------ GIVEN ENTRIES ------

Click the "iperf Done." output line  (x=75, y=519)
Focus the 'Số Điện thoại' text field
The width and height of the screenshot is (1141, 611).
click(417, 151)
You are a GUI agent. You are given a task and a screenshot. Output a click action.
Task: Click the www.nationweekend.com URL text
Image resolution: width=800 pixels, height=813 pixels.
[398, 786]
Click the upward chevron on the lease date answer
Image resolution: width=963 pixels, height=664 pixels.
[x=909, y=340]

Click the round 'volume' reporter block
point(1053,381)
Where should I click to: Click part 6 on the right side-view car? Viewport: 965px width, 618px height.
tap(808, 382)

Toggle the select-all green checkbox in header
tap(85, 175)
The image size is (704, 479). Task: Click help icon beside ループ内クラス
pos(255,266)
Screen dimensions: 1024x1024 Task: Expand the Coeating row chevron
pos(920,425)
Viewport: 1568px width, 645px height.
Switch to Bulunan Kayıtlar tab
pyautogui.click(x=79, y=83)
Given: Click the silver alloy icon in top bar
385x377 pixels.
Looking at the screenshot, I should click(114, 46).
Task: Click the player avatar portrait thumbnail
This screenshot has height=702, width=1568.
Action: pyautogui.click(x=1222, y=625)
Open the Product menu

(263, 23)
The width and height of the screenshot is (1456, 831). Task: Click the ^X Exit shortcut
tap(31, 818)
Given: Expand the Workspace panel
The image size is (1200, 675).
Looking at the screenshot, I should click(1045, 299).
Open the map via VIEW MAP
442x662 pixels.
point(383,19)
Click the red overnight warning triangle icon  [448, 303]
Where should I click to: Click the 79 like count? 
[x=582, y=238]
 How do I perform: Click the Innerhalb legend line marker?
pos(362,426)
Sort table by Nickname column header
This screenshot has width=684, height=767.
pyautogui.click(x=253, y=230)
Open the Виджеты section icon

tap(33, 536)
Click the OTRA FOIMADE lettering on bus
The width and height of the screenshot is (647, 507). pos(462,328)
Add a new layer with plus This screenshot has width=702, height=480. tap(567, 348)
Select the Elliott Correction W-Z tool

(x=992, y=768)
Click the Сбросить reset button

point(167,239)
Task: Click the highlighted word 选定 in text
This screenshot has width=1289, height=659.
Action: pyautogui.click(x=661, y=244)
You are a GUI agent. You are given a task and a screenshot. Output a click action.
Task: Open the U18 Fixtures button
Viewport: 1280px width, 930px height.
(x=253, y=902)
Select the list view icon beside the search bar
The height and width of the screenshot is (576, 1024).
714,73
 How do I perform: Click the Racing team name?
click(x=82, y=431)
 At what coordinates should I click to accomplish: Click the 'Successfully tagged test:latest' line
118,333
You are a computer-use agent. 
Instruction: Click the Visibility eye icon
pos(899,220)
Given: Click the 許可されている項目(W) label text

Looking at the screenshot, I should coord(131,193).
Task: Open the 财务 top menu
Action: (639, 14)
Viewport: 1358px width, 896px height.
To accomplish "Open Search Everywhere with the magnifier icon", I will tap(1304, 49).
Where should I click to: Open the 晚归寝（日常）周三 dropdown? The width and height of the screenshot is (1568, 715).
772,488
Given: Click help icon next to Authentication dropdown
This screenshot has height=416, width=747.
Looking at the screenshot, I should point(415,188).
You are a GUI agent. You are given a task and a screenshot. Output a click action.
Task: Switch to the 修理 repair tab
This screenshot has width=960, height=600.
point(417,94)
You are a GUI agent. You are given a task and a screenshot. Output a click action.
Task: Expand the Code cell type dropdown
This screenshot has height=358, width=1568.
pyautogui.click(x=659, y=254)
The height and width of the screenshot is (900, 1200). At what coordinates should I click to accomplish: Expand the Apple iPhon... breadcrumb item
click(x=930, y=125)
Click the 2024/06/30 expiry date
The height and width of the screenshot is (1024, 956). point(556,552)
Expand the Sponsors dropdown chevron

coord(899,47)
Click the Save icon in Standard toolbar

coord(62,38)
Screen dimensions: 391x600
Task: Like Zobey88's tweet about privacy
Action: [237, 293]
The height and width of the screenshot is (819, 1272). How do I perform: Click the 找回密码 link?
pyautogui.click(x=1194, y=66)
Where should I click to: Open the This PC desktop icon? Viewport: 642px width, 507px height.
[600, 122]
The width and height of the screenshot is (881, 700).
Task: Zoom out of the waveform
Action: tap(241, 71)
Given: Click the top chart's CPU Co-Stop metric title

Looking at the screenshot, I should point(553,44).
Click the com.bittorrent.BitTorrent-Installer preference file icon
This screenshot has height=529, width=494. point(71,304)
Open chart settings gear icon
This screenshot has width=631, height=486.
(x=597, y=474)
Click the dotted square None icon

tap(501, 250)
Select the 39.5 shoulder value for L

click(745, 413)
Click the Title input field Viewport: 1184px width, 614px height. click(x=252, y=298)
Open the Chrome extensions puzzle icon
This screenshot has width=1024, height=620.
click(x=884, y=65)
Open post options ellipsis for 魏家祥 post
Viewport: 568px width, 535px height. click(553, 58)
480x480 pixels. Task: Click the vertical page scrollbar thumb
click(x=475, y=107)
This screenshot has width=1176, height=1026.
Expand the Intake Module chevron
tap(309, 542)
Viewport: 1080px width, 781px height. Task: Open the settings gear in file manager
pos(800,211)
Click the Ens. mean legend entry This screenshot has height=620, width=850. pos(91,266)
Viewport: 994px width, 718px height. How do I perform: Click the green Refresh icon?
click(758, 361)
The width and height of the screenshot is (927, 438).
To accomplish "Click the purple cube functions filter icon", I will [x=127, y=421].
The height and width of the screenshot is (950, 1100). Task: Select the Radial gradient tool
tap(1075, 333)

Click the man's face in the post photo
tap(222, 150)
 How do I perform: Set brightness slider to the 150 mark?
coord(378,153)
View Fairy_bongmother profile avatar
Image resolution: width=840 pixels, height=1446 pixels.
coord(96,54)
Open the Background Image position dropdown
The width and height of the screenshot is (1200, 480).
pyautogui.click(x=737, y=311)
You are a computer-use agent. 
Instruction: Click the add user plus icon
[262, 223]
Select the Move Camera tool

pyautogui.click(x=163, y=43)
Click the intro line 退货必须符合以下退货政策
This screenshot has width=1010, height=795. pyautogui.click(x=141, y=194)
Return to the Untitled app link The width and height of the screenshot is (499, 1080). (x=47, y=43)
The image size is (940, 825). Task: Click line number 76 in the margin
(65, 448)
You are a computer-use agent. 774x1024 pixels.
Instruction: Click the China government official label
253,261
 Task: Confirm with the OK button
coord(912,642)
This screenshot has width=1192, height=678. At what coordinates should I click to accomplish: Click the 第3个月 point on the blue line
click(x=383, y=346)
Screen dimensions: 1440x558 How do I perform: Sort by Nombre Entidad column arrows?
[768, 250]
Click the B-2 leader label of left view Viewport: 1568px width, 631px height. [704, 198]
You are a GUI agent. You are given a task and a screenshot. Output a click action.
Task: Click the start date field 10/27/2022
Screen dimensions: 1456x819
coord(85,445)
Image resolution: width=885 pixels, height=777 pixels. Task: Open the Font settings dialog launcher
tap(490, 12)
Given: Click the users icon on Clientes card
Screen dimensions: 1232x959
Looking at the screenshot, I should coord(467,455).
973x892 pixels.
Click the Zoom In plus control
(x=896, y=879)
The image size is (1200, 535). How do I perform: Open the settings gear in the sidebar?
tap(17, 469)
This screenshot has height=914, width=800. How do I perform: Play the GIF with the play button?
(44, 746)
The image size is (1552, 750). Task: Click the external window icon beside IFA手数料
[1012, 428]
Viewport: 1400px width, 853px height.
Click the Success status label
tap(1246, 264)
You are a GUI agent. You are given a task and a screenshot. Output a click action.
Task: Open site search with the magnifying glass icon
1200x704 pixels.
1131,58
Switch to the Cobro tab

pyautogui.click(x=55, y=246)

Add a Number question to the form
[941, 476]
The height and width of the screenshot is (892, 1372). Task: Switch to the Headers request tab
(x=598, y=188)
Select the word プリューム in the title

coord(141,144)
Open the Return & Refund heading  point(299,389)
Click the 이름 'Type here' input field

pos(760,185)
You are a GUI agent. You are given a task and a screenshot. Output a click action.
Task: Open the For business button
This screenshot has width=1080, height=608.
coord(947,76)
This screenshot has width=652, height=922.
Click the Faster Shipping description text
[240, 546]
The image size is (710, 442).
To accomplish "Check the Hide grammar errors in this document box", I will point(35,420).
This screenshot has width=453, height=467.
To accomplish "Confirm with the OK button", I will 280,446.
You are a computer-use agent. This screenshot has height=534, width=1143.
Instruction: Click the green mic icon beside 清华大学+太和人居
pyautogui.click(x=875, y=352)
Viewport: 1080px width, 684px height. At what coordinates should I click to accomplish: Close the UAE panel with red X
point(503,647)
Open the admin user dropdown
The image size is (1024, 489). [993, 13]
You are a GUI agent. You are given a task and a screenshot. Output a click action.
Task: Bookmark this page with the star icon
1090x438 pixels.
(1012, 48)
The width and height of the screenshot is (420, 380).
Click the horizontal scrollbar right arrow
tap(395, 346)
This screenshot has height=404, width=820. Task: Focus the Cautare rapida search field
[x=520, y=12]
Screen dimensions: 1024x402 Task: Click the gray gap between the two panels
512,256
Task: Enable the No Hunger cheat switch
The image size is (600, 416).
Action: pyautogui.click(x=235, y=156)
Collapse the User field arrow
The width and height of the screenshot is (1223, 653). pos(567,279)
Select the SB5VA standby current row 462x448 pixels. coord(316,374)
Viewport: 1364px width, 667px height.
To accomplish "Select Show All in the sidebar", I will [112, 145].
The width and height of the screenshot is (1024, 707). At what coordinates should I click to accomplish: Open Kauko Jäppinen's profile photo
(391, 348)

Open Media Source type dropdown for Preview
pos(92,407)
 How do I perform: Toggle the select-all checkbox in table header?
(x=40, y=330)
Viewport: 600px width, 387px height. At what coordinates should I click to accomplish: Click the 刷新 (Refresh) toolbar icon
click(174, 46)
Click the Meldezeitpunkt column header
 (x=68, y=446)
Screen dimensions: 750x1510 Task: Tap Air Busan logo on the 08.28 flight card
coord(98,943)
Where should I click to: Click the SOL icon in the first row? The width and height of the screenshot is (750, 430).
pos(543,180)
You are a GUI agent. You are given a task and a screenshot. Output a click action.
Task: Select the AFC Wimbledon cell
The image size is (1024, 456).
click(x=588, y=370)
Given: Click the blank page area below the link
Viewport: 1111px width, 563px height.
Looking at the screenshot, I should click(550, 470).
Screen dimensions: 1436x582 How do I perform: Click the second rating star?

------

## EXERCISE PROMPT
In the listing above, transcribe exactly everything from the line containing "tagged test:latest' line" down to the line containing "Task: Switch to the 修理 repair tab", including both and nothing more.

## ANSWER BOX
 At what coordinates should I click to accomplish: Click the 'Successfully tagged test:latest' line
118,333
You are a computer-use agent. 
Instruction: Click the Visibility eye icon
pos(899,220)
Given: Click the 許可されている項目(W) label text

Looking at the screenshot, I should coord(131,193).
Task: Open the 财务 top menu
Action: (639, 14)
Viewport: 1358px width, 896px height.
To accomplish "Open Search Everywhere with the magnifier icon", I will tap(1304, 49).
Where should I click to: Open the 晚归寝（日常）周三 dropdown? The width and height of the screenshot is (1568, 715).
772,488
Given: Click help icon next to Authentication dropdown
This screenshot has height=416, width=747.
Looking at the screenshot, I should point(415,188).
You are a GUI agent. You are given a task and a screenshot. Output a click action.
Task: Switch to the 修理 repair tab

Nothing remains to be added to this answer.